Opinion
No. CV94 0139387 S
April 6, 1995
MEMORANDUM OF DECISION RE: MOTION TO DISMISS
The plaintiffs, Cynthia L. and Christopher D. Smith, are appealing, pursuant to General Statutes §§ 12-117a and 12-119, the action of the Greenwich Board of Tax Review (board) and the Town of Greenwich relative to the assessment of property owned by the plaintiffs in Greenwich. The plaintiff, Cynthia L. Smith, an attorney, appeared pro se for the plaintiffs, and filed a recognizance signed by Peter Hewitt, another recognizance signed by herself, and a bond signed by herself as principal and Peter Hewitt as surety. The sheriff's return indicates that service was made on the First Selectman of Greenwich and the Chairman of the board on June 28, 1994. The defendants have filed a motion to dismiss the plaintiffs' action on the ground that the court lacks jurisdiction over the plaintiffs' appeal because a) the plaintiffs failed to file the appeal application with the superior court within two months of the board's May 6, 1994 decision, as required by General Statutes § 12-117a, and b) the plaintiffs failed to file a proper bond or recognizance. The plaintiffs argue, however, that an appeal is commenced upon service of the appeal on the defendant. The plaintiffs therefore contend that because the plaintiff's application was served on the defendant within the two months of the board's decision, the requirement of § 12-117a has been met. The plaintiffs further maintain that they have filed a proper bond or recognizance.

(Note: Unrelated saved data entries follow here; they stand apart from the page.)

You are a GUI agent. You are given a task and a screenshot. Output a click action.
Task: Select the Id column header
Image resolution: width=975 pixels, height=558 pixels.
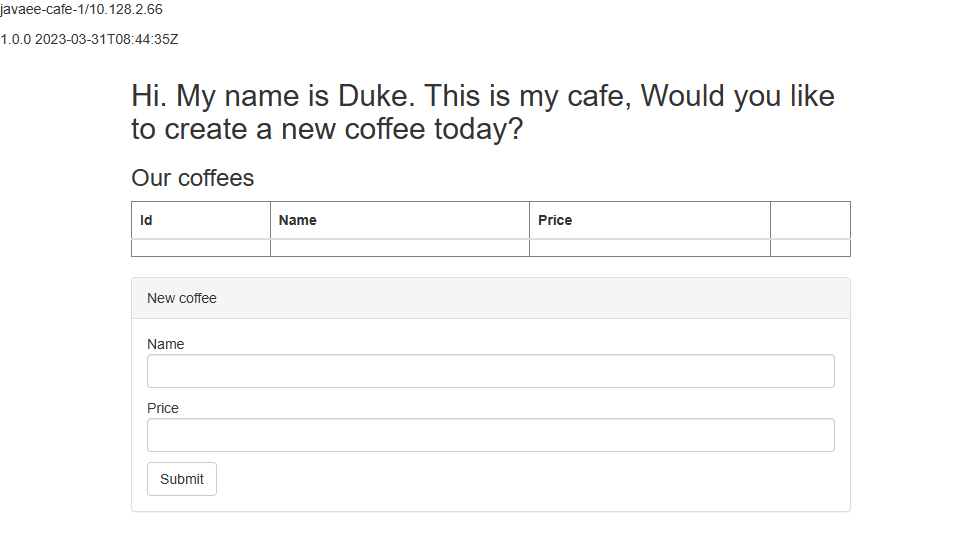click(x=146, y=220)
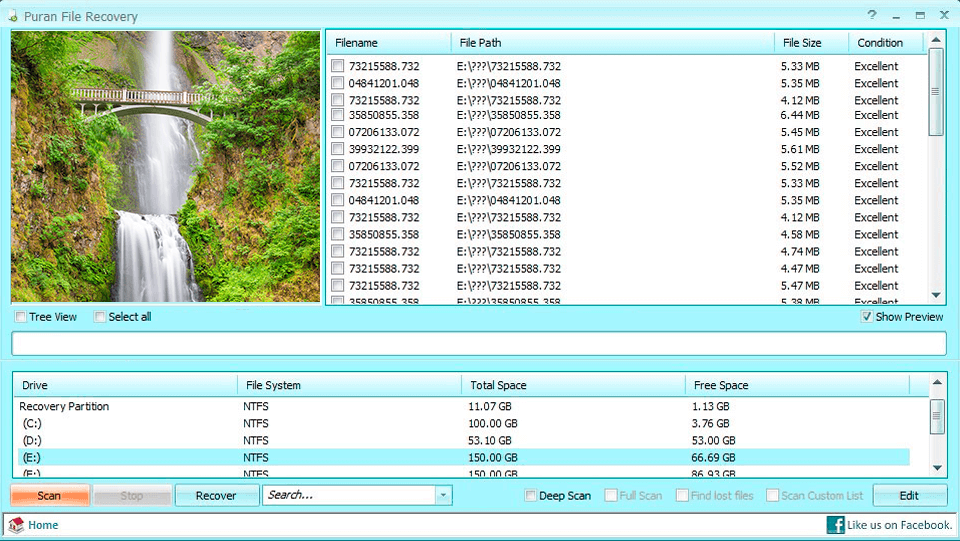The image size is (960, 541).
Task: Sort by File Size column header
Action: point(802,43)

"A motion to dismiss . . . `properly attacks the jurisdiction of the court, essentially asserting that the plaintiff cannot as a matter of law and fact state a cause of action that should be heard by the court.'" (Emphasis in original.) Gurliacci v. Mayer, 218 Conn. 531, 544, 590 A.2d 914 (1991). "A motion to dismiss tests, inter alia, whether, on the face of the record, the court is without jurisdiction." Upson v. State, 190 Conn. 622, 624, 461 A.2d 991 (1983). Practice Book § 143 provides in part that a "motion to dismiss shall be used to assert (1) lack of jurisdiction over the subject matter. . . ." "Subject matter jurisdiction is the power of the court to hear and determine cases of the general class to which the proceedings in question belong." Tolly v. Department of Human Resources, 225 Conn. 13, 29, 621 A.2d 719 (1993). "A court has subject matter jurisdiction if it has the authority to adjudicate a particular type of legal controversy. Such jurisdiction relates to the court's competency to exercise power, and not to the regularity of the court's exercise of that power." State v. Malkowski, 189 Conn. 101, 105-06, 454 A.2d 275 (1983). "A statutory right to appeal may be taken advantage of only by strict compliance with the statutory provisions by which it is created. . . . Such provisions are mandatory, and, if not complied with, the appeal is subject to dismissal." (Citations omitted; internal quotation marks omitted.) Raines v. Freedom of Information Commission, 221 Conn. 482, 489-90, 604 A.2d 819 (1992); see also Southern New England Telephone Co. v. Board of Tax Review, 31 Conn. App, 155, 160-61, 623 A.2d 1027 (1993).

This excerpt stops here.